On Saturday, July 4, another momentous date in the COVID-19 calendar will see the reopening of bars and restaurants in England after what, for the average pub-goer seems like a lifetime.
Those of us who enjoy this time honoured form of relaxation will be able to return to our favourite pubs, at least to the favourite pubs that survived to reopen for a quiet pint or two, with emphasis on the quiet.
Just like in the good old days when pubs were pubs, we will be able to sit in our favourite chair listening to the clock tick while the host and the staff diligently work around us with bottles of anti-bacterial surface cleaner and Vileda mops.
Door staff, or bouncers as some of us old campaigners still call them, will be present all day to make sure that the pub does not get too full and that groups of no more than four are sat at tables inside and no more than six outside, appropriately spaced at one meter distance and definitely no cuddling allowed.
Dark screens will festoon the walls of many of the big pubs, unless they are showing re-runs of last year’s Chelsea flower show. No football, no horse racing, no Rugger, no cricket, it’s still banned anyway because the cricket ball carries the virus we are told. Nothing at all that might get us so exited that we shout or cheer.
Faint music might be dimly heard in the far background, no booming rap or screeching metal, perhaps the sound of a lute or a haunting Gregorian chant. Music cannot be played in a way that would cause normal conversation to be difficult. Raising of voices is definitely not allowed as our pubs reopen. We will be able to ask our friends in our social bubble what they would like to drink without resorting to bellowing or using sign language.
Yes folks, for those who thought that the lockdown was over, it ain’t. Saturday is a day to celebrate indeed, but it won’t be party time.

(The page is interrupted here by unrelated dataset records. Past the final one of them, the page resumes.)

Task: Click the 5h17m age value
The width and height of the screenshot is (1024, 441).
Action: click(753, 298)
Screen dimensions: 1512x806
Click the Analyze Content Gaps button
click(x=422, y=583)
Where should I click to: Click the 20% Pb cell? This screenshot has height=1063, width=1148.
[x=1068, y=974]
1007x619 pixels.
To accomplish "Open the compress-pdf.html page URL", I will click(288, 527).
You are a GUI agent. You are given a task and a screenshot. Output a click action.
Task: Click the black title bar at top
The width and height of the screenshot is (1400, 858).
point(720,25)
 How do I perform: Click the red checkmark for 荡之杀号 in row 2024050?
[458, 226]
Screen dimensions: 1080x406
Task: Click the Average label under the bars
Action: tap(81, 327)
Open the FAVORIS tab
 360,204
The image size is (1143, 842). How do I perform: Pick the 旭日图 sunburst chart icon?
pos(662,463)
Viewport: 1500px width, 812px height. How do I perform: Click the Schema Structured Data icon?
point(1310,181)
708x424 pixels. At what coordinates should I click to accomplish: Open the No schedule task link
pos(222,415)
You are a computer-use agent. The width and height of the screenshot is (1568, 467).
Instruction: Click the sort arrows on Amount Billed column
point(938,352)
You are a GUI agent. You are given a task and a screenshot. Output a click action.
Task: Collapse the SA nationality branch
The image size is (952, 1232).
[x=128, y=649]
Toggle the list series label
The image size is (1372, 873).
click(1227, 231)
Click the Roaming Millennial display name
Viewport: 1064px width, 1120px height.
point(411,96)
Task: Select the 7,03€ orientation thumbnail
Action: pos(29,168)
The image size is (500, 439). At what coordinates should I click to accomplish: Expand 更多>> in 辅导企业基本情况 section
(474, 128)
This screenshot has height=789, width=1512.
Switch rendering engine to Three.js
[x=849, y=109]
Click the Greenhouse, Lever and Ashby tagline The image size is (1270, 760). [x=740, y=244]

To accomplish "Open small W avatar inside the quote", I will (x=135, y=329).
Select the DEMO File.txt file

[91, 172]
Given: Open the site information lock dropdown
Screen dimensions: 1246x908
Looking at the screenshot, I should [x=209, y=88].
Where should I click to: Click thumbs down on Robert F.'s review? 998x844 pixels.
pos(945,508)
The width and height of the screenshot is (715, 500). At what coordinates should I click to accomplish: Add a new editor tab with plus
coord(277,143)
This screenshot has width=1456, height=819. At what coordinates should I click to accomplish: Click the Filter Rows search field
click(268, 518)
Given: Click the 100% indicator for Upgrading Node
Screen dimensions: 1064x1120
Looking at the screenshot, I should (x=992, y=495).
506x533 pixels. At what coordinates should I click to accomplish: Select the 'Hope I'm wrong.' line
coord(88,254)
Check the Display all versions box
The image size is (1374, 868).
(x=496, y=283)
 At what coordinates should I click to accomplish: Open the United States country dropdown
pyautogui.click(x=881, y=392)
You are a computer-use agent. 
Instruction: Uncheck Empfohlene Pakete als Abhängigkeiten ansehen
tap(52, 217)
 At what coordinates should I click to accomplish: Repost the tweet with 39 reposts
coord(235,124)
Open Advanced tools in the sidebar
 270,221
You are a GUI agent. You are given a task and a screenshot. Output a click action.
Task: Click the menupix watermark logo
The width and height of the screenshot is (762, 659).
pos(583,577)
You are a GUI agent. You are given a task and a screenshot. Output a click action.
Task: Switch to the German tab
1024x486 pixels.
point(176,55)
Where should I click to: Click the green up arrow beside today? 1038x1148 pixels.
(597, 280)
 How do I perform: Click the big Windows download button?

The regulations have been eased, not cancelled and for those with a memory more effective than mine is, usually you will remember that the legislation that brought us three months of curfew is in place for the next two years. Clauses are built in for further easing, but for the moment local authorities and the police still have special powers to “control the virus”.
Will it work, we ask? What will happen to those who are tempted to turn up the volume and switch on the footy. Well, during the full lockdown some notorious ‘lock-ins’ took place. Several pubs were raided to find revellers behind closed curtains in darkened bars boozing away happily until rudely interrupted by the police. Licences were suspended and some even lost as a result of ignoring the regulations. Strange when not that many years ago during a different licencing regime pubs were famous, or infamous depending on one’s point of view, for the delightfully called ‘late taste’.
Police and licencing authorities retain the power to close recalcitrant pubs, but as we saw all too frequently during full curfew, there was a reluctance to enforce the emergency COVID-19 regulations, save for sending people home from their ill-considered barbecues and sherry parties.
So Saturday and for the immediate future, we will not be partying the night away down at the local boozer. Our restaurant meals will not be mass gatherings of the office to celebrate the leaving of some barely known colleague or a slap up feed at the curry house after a booze up down the pub. They will be quiet, almost monastically silent affairs, with those in the social bubble whispering and nodding across their pepperoni pizza and half cold cup of latte.
Still look on the bright side! The pubs are back. Two world wars and the great depression couldn’t shut them so we could never let a virus do it. Cheers all round!